» **Task A**
Write out the part of the blog post starting at "Kayleen from the" and ending at "and traumatic time.".
» **Task B**
According to the blog post, what did Eyelines give Jaidan without taking the rest of the money owed?

» **Quoted passage**
————————

Pecky Chicken, who are doing something amazing for me tomorrow. They are cooking us a roast dinner for Mother's Day and I just have to go in and pick it up tomorrow night. They also offered something so incredibly generous last night. That until I'm on my feet, I am welcome to go in and get dinner to feed us every night of the week if we need. How amazing is that?! I cried a lot when I got home last night at the generosity of people.
Kayleen from the chemist who showed up last night with panadol for all the boys in case I needed it, and she also paid for my account there. When I realised I had no cream, no puffers, nothing, I went in and put all the boys medications on tab and she paid for it.
South George Town Primary school, and the SGT school association. They have organised some amazing fundraising ideas to help cover the cost of the excess! How awesome is that. They also supplied the boys with new uniforms, and have been so gentle with them through this tough and traumatic time.
Carl and the forum members of Fishtas.com who have been collecting donations and also are selling a couple of trailors of wood and donating the profit. Wow.
Eyelines, who gave me Jaidan's new glasses without having to pay the rest of the money I owed, which was about $50. I'd gone in yesterday to pick them up and they wouldn't take my money. Jaidan hasn't been able to see since the fire because his glasses were in the house. He loves his new glasses and looks great in them.
Then there is all the hundreds of people who have brought garbage bags of clothes and toys, offered support financially, emotionally and just sent us prayers and thoughts and well wishes. Not just locally either, there have been people in other states who have heard what's happened and offered book drives, money, to post over clothes and books and presents for the boys. It has honestly been completely overwhelming. The local community has been amazing in their support, and it's made me so glad to live in a place like George Town. Small towns have their downsides, but it's not until something tragic happens that you see just how much they pull together to help. And for that, I am forever grateful. It's the little things that have helped me get through each hour of each day. When I'm feeling at my lowest, it's been things that the locals have done that's made me realise it's not the end of the world.
Today my boys are excited. I went into centrelink yesterday and got a crisis payment and got myself some clothes and underwear. I still have money left and I've told them we are going to the toy shop and they can pick any toy. This is possible in part by the amazing support of people who don't live close and still wanted to help so have made a donation, small and big, and now I have enough money for the weekend. AAMI processed an emergency relief payment so it should be in my bank by Monday or Tuesday which will help immensly. They have also been great. I'm very glad that I have insurance through them. They've been kind, and gentle when I needed it the most.
A big thank you to every single person who has helped, prayed, send text messages, facebook messages, called me... I might not have answered you all but to have the support of so many people has helped me make it through each day. I woke up this morning and I didn't cry. I'm holding it together better now. Yes we lost everything, but we're all safe, and we will be okay.
I'm sure I've forgotten people. It's been a blur the last couple of days. Today is Mother's Day. I wrote most of this blog yesterday at 4am, and I'm finishing it now at almost 1.30pm today. I woke up to the most amazing gifts from the boys, all made me bawl my eyes out like a little baby. When you've lost all those special things from previous years, it's nice to start again.
For now, I'm going to enjoy the small things. Like going for a walk on the beach... which is where I'm headed right now. Happy Mother's Day to all my friends, near and far.

————————

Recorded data

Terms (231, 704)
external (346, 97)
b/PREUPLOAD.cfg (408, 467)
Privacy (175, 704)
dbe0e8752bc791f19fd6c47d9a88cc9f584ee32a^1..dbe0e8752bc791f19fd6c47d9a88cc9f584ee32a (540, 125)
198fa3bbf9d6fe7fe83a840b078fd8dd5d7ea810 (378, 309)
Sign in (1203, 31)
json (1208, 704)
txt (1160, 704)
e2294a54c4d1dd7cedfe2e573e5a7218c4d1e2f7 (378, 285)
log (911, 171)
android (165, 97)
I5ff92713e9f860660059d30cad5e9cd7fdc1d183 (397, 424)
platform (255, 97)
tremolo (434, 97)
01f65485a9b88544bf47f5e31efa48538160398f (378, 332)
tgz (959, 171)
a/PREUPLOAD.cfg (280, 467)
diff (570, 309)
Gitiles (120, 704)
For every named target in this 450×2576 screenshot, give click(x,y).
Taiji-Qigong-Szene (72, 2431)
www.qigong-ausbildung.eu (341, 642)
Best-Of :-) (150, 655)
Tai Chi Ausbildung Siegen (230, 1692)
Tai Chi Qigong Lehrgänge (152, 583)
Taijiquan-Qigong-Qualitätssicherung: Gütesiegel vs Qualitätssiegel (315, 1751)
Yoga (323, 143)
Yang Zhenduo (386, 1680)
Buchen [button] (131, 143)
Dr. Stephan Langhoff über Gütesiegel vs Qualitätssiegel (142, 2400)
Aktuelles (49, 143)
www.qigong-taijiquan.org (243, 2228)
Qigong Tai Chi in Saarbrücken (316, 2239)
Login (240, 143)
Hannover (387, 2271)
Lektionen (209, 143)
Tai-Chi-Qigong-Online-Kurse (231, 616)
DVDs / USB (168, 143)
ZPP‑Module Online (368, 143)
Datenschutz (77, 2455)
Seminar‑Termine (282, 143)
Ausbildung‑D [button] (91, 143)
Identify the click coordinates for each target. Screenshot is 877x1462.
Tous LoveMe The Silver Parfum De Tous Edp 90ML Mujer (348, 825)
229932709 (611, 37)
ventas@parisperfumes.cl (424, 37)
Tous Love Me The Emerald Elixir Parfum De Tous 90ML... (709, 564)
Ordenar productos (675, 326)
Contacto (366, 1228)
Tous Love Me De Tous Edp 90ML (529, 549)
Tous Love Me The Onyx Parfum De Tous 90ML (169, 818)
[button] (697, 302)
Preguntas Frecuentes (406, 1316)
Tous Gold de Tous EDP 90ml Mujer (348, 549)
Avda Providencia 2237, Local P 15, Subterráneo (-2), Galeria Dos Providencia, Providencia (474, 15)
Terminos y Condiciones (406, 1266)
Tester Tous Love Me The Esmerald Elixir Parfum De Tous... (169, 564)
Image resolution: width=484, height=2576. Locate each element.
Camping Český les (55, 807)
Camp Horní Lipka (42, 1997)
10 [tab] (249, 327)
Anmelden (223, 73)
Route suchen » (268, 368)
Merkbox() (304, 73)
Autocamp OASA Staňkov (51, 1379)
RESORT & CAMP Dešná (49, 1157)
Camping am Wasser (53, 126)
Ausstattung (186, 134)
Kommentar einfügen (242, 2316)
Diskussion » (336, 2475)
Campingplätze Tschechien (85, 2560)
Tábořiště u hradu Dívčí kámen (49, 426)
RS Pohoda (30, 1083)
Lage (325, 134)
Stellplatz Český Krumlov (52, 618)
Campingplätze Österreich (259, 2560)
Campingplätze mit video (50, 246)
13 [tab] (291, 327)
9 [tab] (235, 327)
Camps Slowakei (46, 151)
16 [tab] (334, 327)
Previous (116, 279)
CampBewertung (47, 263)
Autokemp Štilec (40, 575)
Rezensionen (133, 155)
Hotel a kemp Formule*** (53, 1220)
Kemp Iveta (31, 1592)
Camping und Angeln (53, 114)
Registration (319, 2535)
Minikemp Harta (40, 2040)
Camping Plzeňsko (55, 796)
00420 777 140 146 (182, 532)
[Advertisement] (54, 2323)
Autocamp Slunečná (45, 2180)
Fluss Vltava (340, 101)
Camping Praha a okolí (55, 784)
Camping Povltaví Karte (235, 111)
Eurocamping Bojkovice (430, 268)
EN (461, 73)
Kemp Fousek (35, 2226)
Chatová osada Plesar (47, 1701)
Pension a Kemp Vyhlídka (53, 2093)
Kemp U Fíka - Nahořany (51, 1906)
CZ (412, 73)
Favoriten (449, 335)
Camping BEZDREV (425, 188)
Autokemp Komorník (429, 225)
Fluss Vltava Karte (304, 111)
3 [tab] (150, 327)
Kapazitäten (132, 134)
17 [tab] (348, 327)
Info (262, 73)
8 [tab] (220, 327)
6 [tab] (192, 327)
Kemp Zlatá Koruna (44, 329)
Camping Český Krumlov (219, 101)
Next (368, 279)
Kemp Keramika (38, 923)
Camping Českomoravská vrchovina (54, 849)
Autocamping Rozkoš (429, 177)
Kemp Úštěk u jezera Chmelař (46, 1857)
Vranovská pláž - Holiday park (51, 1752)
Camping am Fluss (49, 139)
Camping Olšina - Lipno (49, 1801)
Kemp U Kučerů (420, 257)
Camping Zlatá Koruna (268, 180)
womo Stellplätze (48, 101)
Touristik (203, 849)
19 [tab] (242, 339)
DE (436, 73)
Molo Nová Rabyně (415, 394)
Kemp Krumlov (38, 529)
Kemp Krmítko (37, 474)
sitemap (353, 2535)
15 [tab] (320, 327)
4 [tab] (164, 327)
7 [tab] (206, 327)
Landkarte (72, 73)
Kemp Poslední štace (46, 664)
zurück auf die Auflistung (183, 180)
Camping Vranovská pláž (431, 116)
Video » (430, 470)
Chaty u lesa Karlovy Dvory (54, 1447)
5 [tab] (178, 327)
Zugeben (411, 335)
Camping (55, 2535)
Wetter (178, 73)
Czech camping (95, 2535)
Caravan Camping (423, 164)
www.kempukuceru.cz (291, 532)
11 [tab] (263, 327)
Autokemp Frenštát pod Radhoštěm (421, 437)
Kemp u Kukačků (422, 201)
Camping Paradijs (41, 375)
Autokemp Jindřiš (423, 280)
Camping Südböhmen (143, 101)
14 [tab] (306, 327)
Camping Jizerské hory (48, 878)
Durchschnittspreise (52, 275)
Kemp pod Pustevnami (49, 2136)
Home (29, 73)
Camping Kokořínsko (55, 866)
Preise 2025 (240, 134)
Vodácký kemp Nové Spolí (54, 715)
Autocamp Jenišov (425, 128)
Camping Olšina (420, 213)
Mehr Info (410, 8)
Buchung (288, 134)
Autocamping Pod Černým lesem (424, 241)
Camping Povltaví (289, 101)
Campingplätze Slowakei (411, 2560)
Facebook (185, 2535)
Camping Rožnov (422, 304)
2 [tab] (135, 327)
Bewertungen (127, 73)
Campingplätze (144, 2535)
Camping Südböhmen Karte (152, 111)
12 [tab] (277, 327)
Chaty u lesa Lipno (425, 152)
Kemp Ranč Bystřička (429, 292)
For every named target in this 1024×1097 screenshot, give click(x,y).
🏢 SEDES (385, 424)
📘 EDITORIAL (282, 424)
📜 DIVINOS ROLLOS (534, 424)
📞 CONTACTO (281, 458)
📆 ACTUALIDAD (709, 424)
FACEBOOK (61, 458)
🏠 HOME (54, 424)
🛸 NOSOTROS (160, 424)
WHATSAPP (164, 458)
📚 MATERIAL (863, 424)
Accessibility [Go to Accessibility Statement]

————————

» **Task output A**
Kayleen from the chemist who showed up last night with panadol for all the boys in case I needed it, and she also paid for my account there. When I realised I had no cream, no puffers, nothing, I went in and put all the boys medications on tab and she paid for it.
South George Town Primary school, and the SGT school association. They have organised some amazing fundraising ideas to help cover the cost of the excess! How awesome is that. They also supplied the boys with new uniforms, and have been so gentle with them through this tough and traumatic time.

» **Task output B**
His new glasses.